Working data START
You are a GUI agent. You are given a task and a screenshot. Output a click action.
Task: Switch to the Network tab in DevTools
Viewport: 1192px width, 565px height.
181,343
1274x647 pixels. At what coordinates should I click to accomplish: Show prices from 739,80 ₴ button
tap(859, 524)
Working data END
Working data START
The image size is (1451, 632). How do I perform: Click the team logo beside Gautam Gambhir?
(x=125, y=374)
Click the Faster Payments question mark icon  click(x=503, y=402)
Working data END
Working data START
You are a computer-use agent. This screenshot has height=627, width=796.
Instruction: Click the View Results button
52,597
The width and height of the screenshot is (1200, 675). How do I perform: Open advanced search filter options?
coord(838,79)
Working data END
**Task brief:** Among the records above, a stretch begins at the line containing "The image size" and ends at the line containing "Click the Faster". Restate that stretch word for word, and nothing else.

**Expected answer:**
The image size is (1451, 632). How do I perform: Click the team logo beside Gautam Gambhir?
(x=125, y=374)
Click the Faster Payments question mark icon  click(x=503, y=402)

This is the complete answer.